The top five teams qualified for the 2023 FIH Hockey World Cup. The hosts Netherlands won the tournament for the sixth time, beating Germany in a 4–1 penalty shoot out after a 2–2 tie. The previous title holders Belgium won the bronze medal, defeating England with 3–2.

==Qualification==
Along the hosts, the Netherlands, the top 5 teams at the 2019 EuroHockey Championship, which was held in Antwerp from 16 to 24 August, and the top 2 teams from the 2019 EuroHockey Championships II qualified.
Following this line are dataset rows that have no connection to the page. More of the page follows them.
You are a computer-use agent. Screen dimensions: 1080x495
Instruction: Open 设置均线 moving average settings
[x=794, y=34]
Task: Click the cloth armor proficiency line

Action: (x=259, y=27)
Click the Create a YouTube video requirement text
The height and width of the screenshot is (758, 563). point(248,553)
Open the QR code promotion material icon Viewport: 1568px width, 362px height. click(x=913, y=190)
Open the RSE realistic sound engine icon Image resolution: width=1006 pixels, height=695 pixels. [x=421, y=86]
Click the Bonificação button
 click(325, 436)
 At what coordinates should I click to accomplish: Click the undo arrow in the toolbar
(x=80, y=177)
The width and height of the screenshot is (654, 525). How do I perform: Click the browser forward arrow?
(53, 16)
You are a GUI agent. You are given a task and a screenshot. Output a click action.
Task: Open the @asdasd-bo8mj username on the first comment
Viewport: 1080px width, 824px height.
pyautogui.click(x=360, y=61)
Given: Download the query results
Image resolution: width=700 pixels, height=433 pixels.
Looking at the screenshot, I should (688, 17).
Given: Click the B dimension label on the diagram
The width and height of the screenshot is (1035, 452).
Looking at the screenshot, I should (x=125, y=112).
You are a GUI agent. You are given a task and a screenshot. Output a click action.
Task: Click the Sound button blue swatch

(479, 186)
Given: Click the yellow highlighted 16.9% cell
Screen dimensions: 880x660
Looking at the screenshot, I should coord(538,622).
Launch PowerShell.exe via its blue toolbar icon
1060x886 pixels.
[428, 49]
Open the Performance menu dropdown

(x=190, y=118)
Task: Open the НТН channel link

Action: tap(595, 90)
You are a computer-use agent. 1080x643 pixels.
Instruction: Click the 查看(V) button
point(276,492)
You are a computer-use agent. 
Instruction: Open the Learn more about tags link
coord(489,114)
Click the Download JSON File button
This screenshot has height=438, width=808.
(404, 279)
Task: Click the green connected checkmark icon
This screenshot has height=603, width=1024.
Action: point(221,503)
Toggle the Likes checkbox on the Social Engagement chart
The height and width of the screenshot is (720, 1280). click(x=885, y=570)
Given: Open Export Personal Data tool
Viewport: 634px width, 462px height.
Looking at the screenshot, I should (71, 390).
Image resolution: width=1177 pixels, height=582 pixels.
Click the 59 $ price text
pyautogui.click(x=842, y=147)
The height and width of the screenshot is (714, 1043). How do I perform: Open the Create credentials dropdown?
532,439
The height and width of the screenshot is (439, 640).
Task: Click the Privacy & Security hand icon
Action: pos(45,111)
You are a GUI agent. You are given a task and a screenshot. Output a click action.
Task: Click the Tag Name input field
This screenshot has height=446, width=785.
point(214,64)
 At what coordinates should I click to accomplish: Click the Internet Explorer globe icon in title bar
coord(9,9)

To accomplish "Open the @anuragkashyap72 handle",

The numbers in brackets are the pre-tournament world rankings of when the draw was made.

| Dates | Event | Location | Quotas | Qualifier(s) |
|---|---|---|---|---|
| 1 July 2018 | Host | —N/a | 1 | Netherlands (3) |
| 16–24 August 2019 | 2019 EuroHockey Championship | Antwerp, Belgium | 5 | Belgium (2) England (7) Germany (6) Spain (8) Wales (18) |
| 28 July – 3 August 2019 | 2019 EuroHockey Championship II | Cambrai, France | 2 | France (12) Russia (22) |
| Total |  |  | 8 |  |

==Preliminary round==
The pools were announced on 11 May 2020.

All times are local (UTC+2).

===Pool A===

----

----

| Pos | Team | Pld | W | D | L | GF | GA | GD | Pts | Qualification |
| 1 | England | 3 | 3 | 0 | 0 | 10 | 3 | +7 | 9 | Semi-finals and 2023 FIH Hockey World Cup |
| 2 | Belgium | 3 | 2 | 0 | 1 | 14 | 6 | +8 | 6 |
| 3 | Spain | 3 | 1 | 0 | 2 | 9 | 8 | +1 | 3 |  |
| 4 | Russia | 3 | 0 | 0 | 3 | 3 | 19 | −16 | 0 |

===Pool B===

----

----

----

| Pos | Team | Pld | W | D | L | GF | GA | GD | Pts | Qualification |
| 1 | Netherlands (H) | 3 | 2 | 1 | 0 | 11 | 2 | +9 | 7 | Semi-finals and 2023 FIH Hockey World Cup |
| 2 | Germany | 3 | 2 | 1 | 0 | 16 | 8 | +8 | 7 |
| 3 | Wales | 3 | 1 | 0 | 2 | 4 | 16 | −12 | 3 |  |
| 4 | France | 3 | 0 | 0 | 3 | 7 | 12 | −5 | 0 |

==Fifth to eighth place classification==
The points obtained in the preliminary round against the other team were carried over.

----

==First to fourth place classification==

===Semi-finals===

----

==Statistics==
===Final standings===

| Pos | Team | Pld | W | D | L | GF | GA | GD | Pts | Qualification |
| 5 | Spain | 3 | 2 | 0 | 1 | 13 | 5 | +8 | 6 | 2023 FIH Hockey World Cup |
| 6 | France | 3 | 2 | 0 | 1 | 11 | 10 | +1 | 6 |  |
| 7 | Wales | 3 | 1 | 1 | 1 | 7 | 11 | −4 | 4 |
| 8 | Russia | 3 | 0 | 1 | 2 | 9 | 14 | −5 | 1 |

|  | Team qualified for the 2023 World Cup |

| Rank | Team |
|---|---|
| 1st place, gold medalist(s) | Netherlands |
| 2nd place, silver medalist(s) | Germany |
| 3rd place, bronze medalist(s) | Belgium |
| 4 | England |
| 5 | Spain |
| 6 | France |
| 7 | Wales |
| 8 | Russia |

===Awards===
The following awards were given at the conclusion of the tournament.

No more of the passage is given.